77 Million Reasons to Target Moms in Food Marketing Strategy
There are over 77 million moms of children up to age 29 in the United States today, and beyond being major purchasers and influencers for their families, they represent a significant consumer group for their own needs and wants.
I recently focused on Mom’s purchasing habits for her children in “One Way to Mom’s Heart is Through Her Family’s Stomachs: Food & Nutrition Marketing to Mom.” Today, I’ll explore Mom’s food purchasing habits and concerns for herself.
The 2011 State of the American Mom research from the Marketing to Moms Coalition found that, when focused on their own diets and nutrition, many moms’ concerns shift more to keeping calories, fat, carbohydrate and sodium content low.

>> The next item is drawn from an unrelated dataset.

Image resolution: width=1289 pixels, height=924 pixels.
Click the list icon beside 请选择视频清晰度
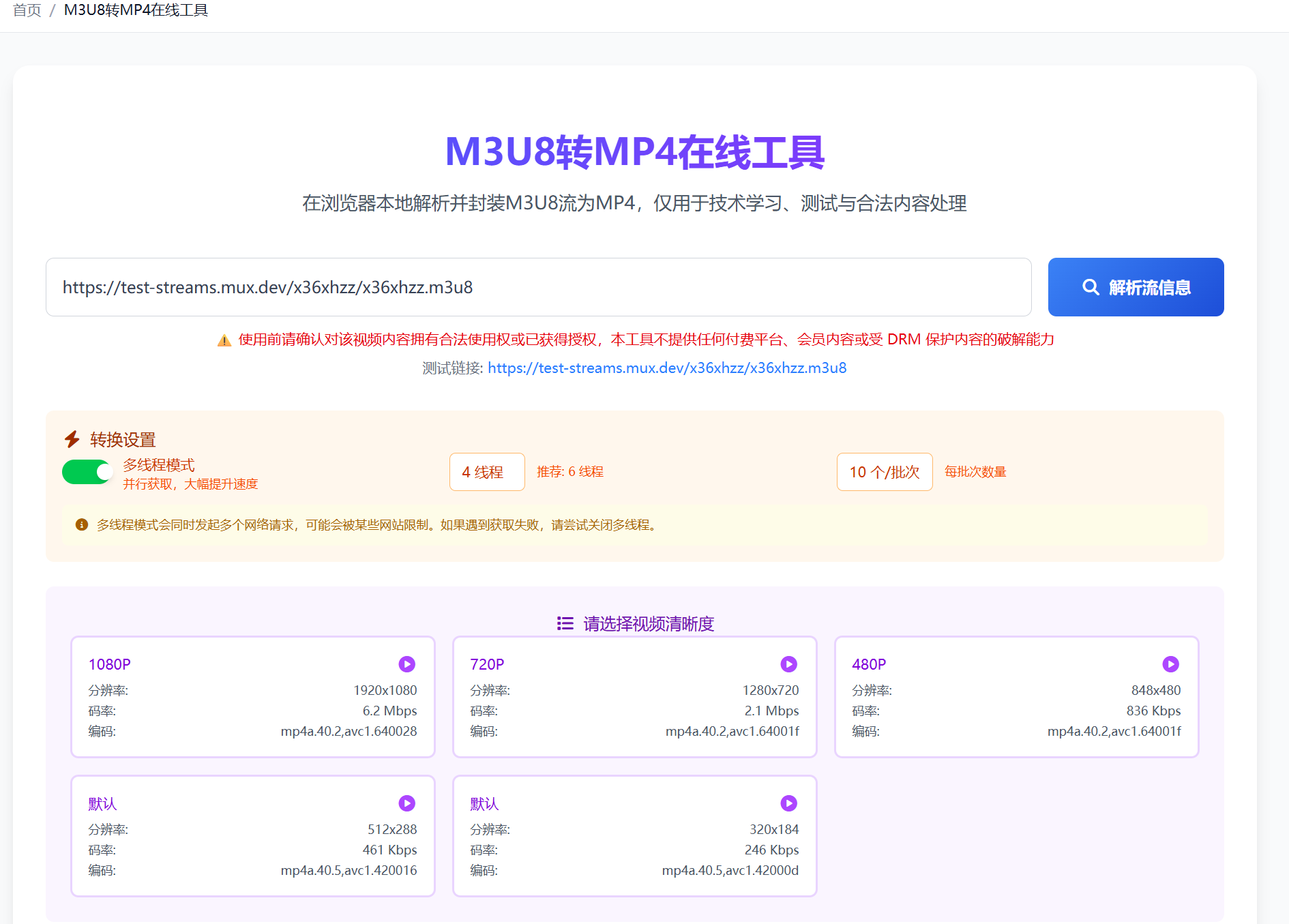point(565,623)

Moms of older children make their own weight management a priority, while moms of infants and toddlers are especially concerned with weight loss:
"I am working on cutting out soda pop and creamer in my coffee. I am cutting that out for weight issues. I have not been able to lose my baby weight at all. I have put on five pounds in the past two years, and it’s hard." – Zola, mom of a toddler.
75% of moms who participated in the State of the American Mom research say they are trying to eat healthier, and 80% of moms say they read food labels. Here’s what moms find important when shopping for themselves:
Pam Gardner, consultant with The Food Group, encourages brands to, “Fit in small indulgences and amazing bites,” when marketing to moms. She gives an excellent food marketing example:
"Haagen Dazs now has the mini cups. Those are fabulous. Those are little 4 oz. cups of ice cream. My son will have one of those with me, if I have a few in the freezer. An indulgence that doesn’t go too far. It’s a little amazing taste vs. a big bowl of ice cream. Think quality vs. quantity and intense tastes."
Since 72% of moms consider the calorie-count important when reading labels and buying food for themselves, this growth strategy of shrinking portions has significant opportunity to interest Mom in high-quality brands at smaller quantities. This represents a move away from “buying in bulk” and “value brands,” which emphasize more quantity for less cost.